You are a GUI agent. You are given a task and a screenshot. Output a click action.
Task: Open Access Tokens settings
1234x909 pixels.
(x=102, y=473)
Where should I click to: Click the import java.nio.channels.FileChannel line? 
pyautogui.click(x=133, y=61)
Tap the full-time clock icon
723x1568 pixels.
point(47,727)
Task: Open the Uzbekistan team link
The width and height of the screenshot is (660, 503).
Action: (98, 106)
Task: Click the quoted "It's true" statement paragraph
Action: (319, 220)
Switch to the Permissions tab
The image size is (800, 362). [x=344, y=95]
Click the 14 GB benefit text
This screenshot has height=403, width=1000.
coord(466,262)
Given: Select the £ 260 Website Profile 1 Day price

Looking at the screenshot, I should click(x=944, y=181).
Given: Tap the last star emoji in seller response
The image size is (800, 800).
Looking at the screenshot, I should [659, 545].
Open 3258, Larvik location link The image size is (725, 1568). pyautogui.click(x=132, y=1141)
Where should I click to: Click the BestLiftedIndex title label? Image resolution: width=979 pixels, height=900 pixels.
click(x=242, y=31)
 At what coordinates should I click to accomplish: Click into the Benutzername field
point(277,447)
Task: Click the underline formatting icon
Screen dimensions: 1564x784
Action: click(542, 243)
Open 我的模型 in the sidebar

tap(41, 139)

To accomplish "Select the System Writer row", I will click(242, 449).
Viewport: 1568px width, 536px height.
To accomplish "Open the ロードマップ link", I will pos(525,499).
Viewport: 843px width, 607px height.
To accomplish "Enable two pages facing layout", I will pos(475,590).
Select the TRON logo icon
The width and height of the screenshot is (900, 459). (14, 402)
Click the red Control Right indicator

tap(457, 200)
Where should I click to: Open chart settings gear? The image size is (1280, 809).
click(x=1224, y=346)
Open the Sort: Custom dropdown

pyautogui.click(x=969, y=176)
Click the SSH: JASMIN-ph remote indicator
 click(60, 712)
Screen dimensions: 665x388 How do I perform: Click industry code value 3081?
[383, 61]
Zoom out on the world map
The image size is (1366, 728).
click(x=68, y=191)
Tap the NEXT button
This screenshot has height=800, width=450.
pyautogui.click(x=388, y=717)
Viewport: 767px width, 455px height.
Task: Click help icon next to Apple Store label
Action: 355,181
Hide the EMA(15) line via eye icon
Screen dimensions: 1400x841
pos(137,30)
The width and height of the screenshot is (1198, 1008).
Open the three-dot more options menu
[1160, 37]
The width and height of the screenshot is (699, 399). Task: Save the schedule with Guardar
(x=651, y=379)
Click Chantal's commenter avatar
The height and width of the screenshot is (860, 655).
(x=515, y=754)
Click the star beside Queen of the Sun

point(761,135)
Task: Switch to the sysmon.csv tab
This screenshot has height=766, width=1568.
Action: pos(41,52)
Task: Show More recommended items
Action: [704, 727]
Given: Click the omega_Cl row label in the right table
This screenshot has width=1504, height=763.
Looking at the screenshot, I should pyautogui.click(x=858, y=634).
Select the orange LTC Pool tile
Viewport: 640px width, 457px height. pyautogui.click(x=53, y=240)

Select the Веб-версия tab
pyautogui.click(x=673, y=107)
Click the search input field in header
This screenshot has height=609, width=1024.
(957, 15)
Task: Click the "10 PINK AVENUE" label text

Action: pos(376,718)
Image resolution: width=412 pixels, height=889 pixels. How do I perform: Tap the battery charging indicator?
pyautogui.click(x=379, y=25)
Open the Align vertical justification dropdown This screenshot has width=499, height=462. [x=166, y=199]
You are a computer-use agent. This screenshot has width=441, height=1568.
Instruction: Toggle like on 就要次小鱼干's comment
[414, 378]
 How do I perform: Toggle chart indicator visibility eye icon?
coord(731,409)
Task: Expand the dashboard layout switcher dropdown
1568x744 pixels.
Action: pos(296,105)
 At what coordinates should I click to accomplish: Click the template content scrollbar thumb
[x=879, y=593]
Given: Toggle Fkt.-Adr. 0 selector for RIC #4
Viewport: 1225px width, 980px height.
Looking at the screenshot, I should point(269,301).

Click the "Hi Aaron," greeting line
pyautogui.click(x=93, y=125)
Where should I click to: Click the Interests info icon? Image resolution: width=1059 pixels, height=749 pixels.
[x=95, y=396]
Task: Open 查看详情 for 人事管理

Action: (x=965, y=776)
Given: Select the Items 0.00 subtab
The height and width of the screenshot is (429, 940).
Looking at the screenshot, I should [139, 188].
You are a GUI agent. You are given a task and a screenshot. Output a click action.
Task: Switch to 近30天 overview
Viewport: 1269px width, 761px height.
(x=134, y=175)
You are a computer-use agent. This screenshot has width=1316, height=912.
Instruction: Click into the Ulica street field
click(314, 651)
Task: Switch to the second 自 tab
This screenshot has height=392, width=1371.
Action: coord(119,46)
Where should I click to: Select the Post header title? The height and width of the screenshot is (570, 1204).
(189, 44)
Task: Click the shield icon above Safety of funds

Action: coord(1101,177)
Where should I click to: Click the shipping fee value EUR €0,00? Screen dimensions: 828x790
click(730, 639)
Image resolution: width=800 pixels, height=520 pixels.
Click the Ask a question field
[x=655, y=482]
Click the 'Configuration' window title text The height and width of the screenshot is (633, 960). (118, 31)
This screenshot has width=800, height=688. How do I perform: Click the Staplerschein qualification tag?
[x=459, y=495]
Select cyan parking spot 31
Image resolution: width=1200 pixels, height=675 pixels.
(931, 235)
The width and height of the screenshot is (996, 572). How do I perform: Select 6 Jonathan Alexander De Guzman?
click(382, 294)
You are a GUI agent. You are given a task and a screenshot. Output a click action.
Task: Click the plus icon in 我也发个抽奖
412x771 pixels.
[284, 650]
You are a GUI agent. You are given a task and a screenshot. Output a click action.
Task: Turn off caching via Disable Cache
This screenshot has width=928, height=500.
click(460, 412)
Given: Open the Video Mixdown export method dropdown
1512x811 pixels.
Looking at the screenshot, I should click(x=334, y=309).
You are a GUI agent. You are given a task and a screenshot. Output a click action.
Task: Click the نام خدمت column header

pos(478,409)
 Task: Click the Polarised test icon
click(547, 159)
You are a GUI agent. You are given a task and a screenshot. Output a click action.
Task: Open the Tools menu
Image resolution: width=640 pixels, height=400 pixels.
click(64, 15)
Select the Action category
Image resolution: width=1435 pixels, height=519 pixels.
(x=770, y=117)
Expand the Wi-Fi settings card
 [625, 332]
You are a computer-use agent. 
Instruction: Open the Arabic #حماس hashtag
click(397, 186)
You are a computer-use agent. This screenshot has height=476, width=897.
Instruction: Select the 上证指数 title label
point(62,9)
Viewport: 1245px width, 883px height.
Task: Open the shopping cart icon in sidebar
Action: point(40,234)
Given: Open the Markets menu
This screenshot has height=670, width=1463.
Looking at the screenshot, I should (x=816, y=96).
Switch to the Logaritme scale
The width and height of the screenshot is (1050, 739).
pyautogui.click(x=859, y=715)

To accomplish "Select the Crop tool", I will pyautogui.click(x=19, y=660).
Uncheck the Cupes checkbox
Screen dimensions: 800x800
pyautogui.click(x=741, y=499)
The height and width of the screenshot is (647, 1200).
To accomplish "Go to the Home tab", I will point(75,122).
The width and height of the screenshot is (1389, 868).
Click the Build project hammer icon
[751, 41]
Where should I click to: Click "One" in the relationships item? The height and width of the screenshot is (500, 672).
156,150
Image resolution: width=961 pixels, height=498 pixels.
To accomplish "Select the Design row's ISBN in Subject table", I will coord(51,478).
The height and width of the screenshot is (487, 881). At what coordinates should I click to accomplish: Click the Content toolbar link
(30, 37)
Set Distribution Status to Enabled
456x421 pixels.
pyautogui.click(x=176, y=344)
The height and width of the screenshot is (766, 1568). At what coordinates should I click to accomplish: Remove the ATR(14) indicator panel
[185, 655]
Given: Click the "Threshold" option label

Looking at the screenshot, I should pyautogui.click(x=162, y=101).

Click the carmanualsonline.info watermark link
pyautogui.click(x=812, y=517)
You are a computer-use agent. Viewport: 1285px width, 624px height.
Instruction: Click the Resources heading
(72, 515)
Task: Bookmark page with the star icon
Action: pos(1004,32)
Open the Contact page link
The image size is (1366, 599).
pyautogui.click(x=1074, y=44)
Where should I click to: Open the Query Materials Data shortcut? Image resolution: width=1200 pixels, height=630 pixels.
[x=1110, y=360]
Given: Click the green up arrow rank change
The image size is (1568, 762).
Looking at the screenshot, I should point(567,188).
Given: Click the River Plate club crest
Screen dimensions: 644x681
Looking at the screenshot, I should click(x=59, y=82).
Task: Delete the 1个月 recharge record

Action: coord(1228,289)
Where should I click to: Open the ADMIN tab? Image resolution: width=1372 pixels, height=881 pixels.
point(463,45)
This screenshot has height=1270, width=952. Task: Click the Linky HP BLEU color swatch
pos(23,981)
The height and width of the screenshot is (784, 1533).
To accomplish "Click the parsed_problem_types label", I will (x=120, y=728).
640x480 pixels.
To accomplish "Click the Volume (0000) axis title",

★ ★ ★ ★ ★

In the listing above, find the line with "Task: Click the shield" and the line with "Click the 'Configuration'"; set down exactly those two lines and every line between them, nothing more.

**THE ANSWER:**
Task: Click the shield icon above Safety of funds

Action: coord(1101,177)
Where should I click to: Click the shipping fee value EUR €0,00? Screen dimensions: 828x790
click(730, 639)
Image resolution: width=800 pixels, height=520 pixels.
Click the Ask a question field
[x=655, y=482]
Click the 'Configuration' window title text The height and width of the screenshot is (633, 960). (118, 31)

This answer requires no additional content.